ML model explainability with Amazon SageMaker Clarify and the SKLearn pre-built container

Amazon SageMaker Clarify is a new machine learning (ML) feature that enables ML developers and data scientists to detect possible bias in their data and ML models and explain model predictions. It’s part of Amazon SageMaker, an end-to-end platform to build, train, and deploy your ML models. Clarify was made available at AWS re:Invent 2020.

In this post, we focus on the explainability capabilities in Clarify. With the concept of Shapley values, Clarify helps identify the importance of various features in overall model predictions as well as for individual inferences. These feature importance graphs are available after the model has trained, and Clarify can also help identify any shifts in feature importance over time through Amazon SageMaker Model Monitor.

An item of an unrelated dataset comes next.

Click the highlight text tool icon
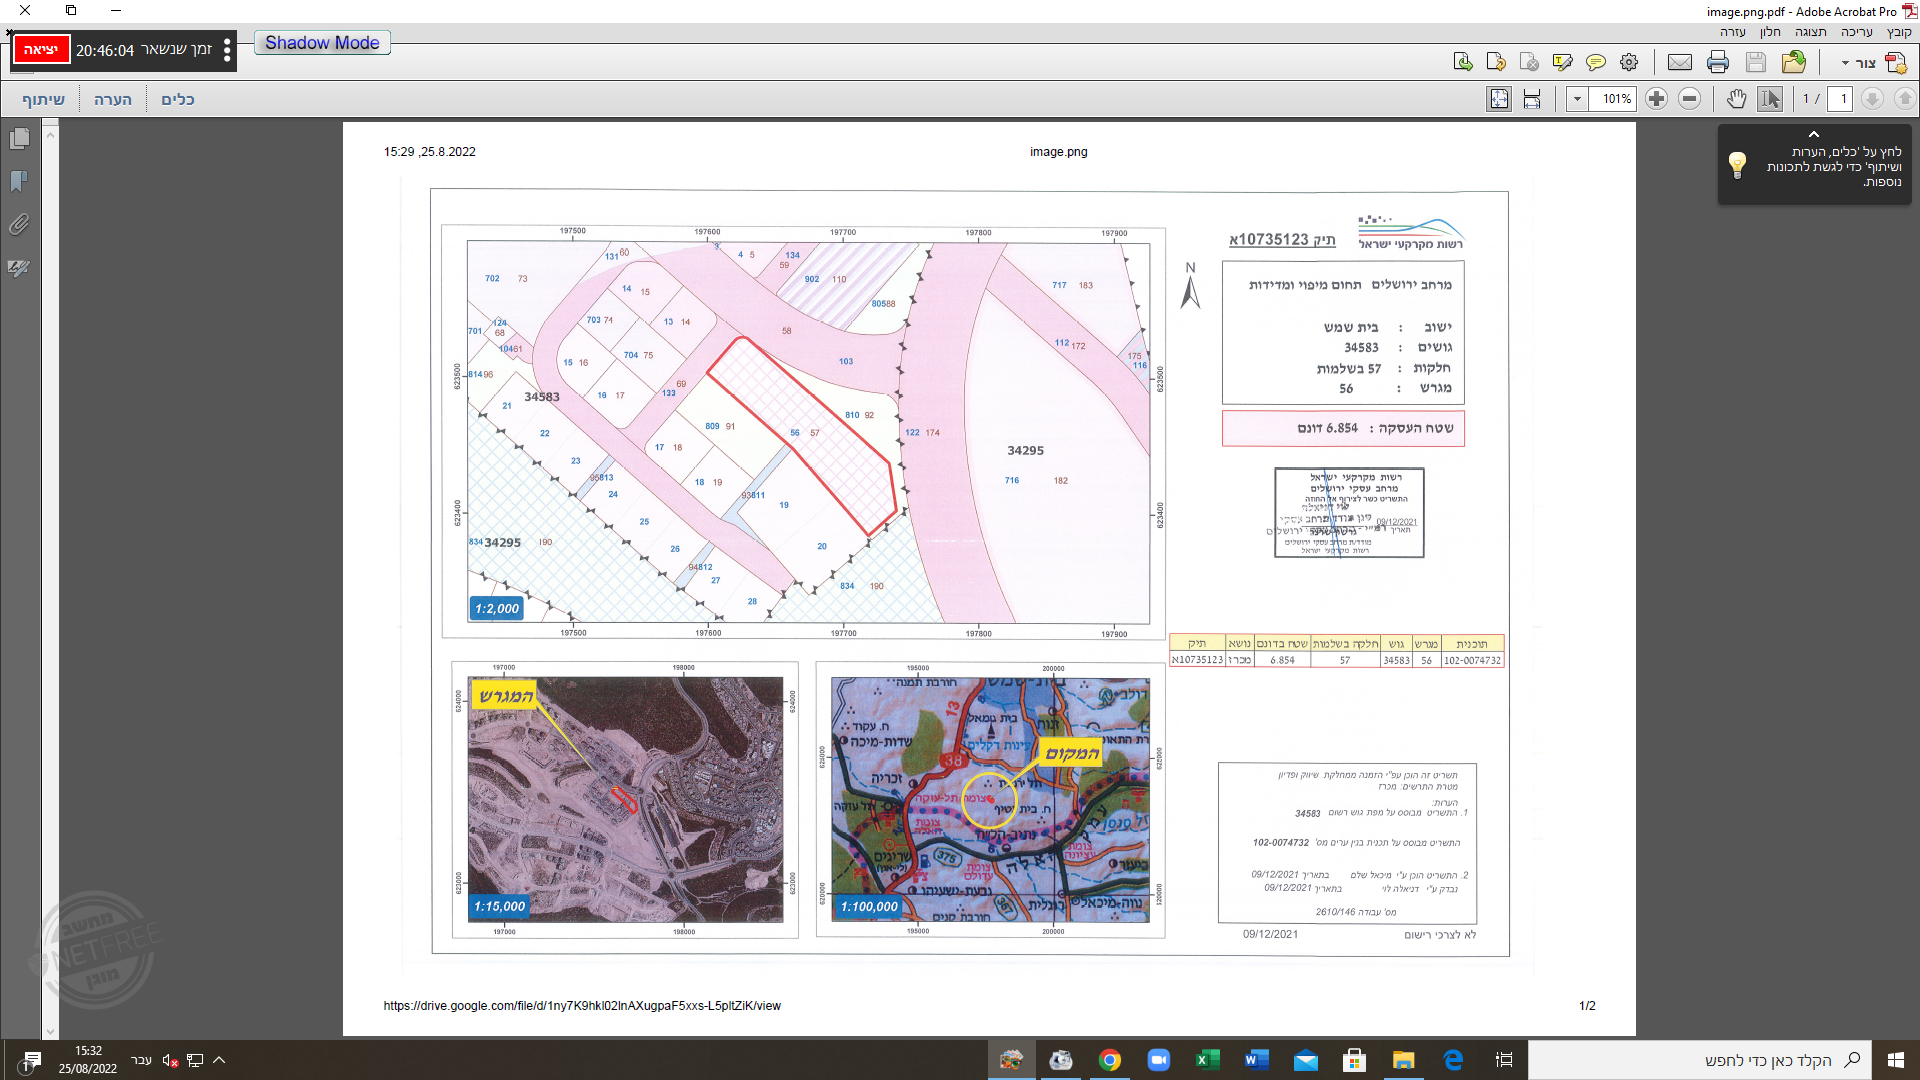Viewport: 1920px width, 1080px height. (1562, 63)
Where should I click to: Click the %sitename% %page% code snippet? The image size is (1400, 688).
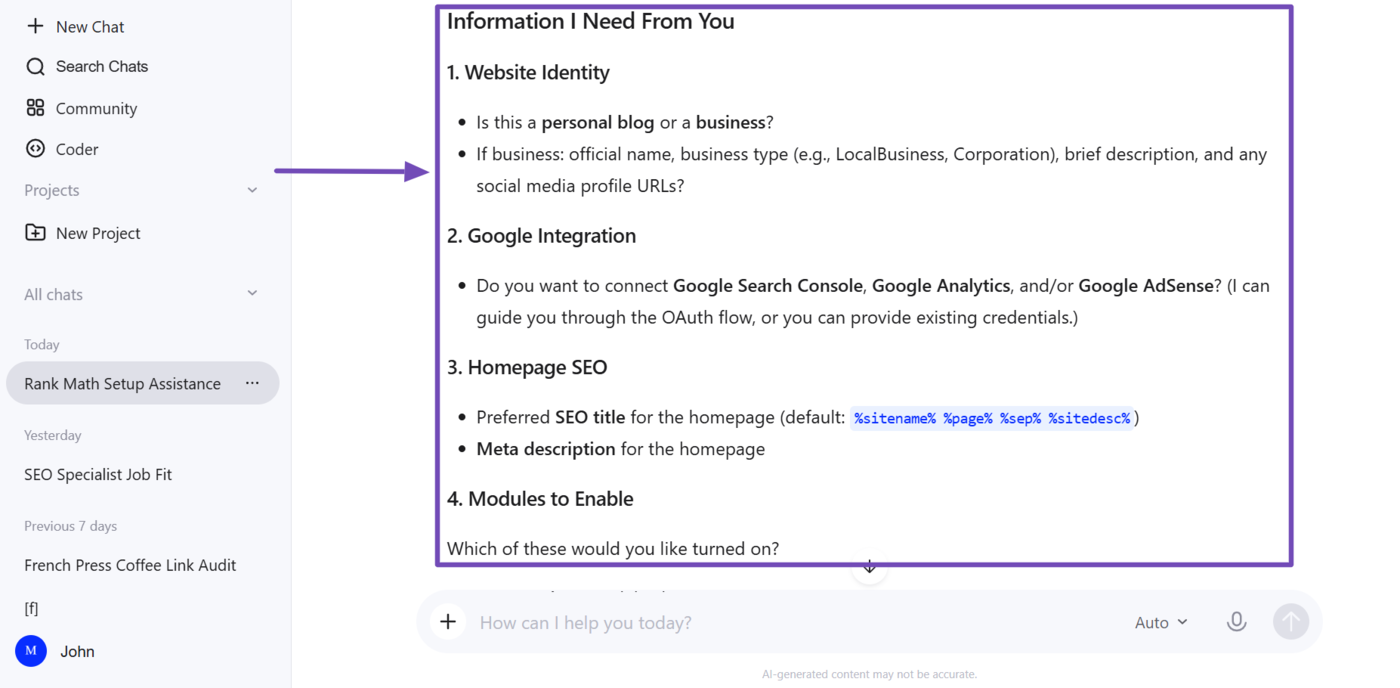click(x=992, y=418)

At AWS, we take our mission to put ML in the hands of every developer seriously. For this reason, we want to present a way of using Clarify with the scikit-learn pre-built container. This approach generalizes across all pre-built and custom-built containers. We also provide a solution of integrating this new feature into your ML pipeline using the AWS Step Functions Data Science Python SDK.

In this post, we provide a step-by-step guide for using these capabilities and provide code that helps you get started.

Prerequisites

For this walkthrough, you should have the following prerequisites:

An AWS account

Deploy your resources

Before we get started, we need certain roles and policies that let your SageMaker notebooks interact with AWS Step Functions. We create these with an AWS CloudFormation template. The template also creates a SageMaker instance that automatically downloads this GitHub repository. Launch the stack with the following link:

Specify the Amazon Simple Storage Service (Amazon S3) bucket that you have in place for storing your data during stack creation.

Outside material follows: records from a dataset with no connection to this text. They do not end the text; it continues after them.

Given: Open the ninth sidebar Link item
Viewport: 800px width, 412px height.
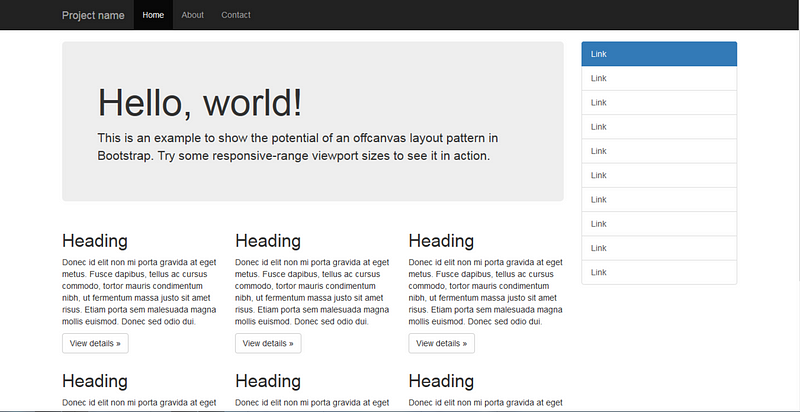Looking at the screenshot, I should [x=658, y=248].
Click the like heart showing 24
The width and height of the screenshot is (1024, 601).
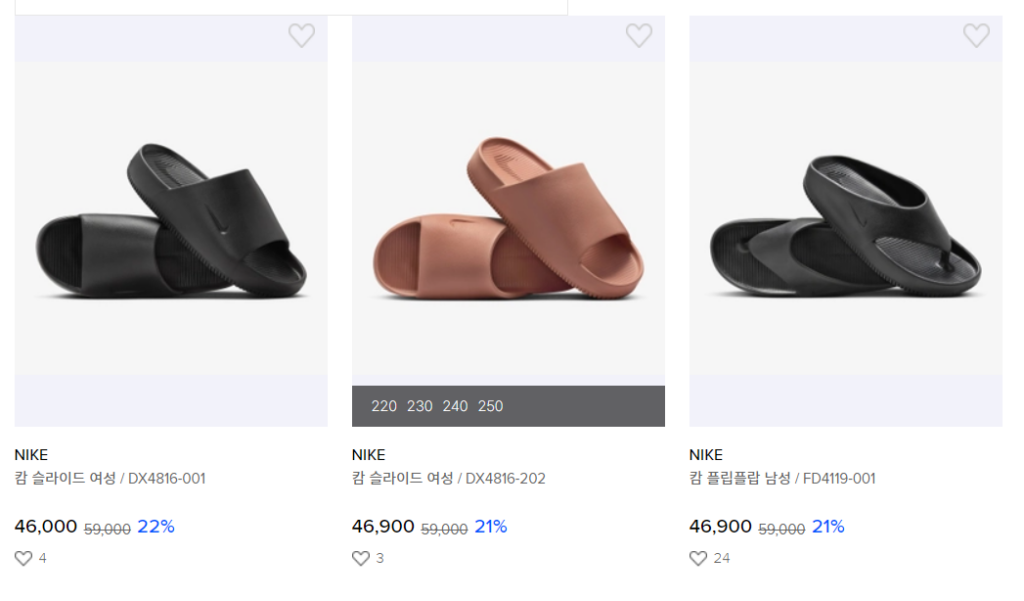coord(698,558)
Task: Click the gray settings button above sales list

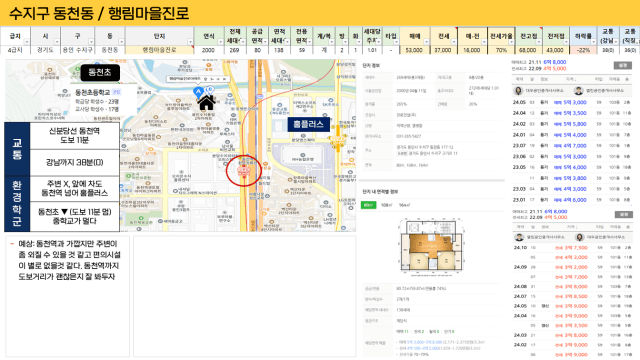Action: click(623, 65)
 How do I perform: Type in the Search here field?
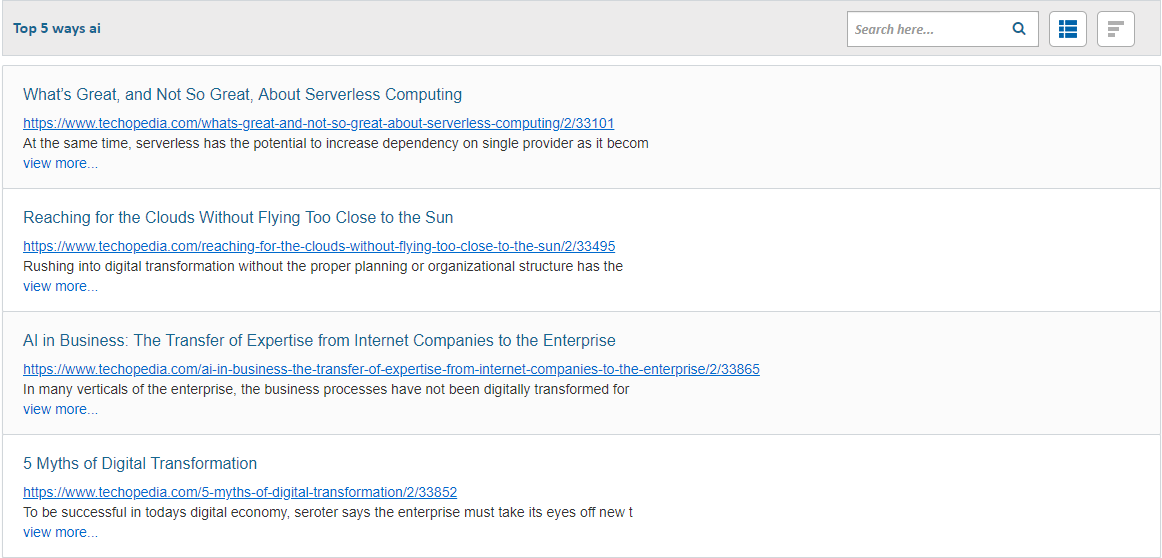pos(925,29)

After your stack is deployed, navigate to the SageMaker notebook instances on the SageMaker console. There you will find an up-and-running notebook that you can start using.

Use Clarify with a pre-built SKLearn container

One of the most-used Python libraries in the ML space is scikit-learn. For this reason, AWS offers a pre-built container in SageMaker for training and deploying ML models. With Clarify, you can now explain why your scikit-learn model predicts the way it does. For more information about getting started with Clarify using the built-in XGBoost model, see Fairness and Explainability with SageMaker Clarify.

Depending on whether you use a pre-built container or bring your own container, the way to integrate Clarify is slightly different. In the first part of this post, we explain the steps involved to work with Clarify and the pre-built SKLearn container.

Get started by setting global variables

Throughout our examples, we use the abalone dataset originally from UCI data repository. The example Jupyter notebook we provide downloads the dataset through code to your SageMaker notebook instance.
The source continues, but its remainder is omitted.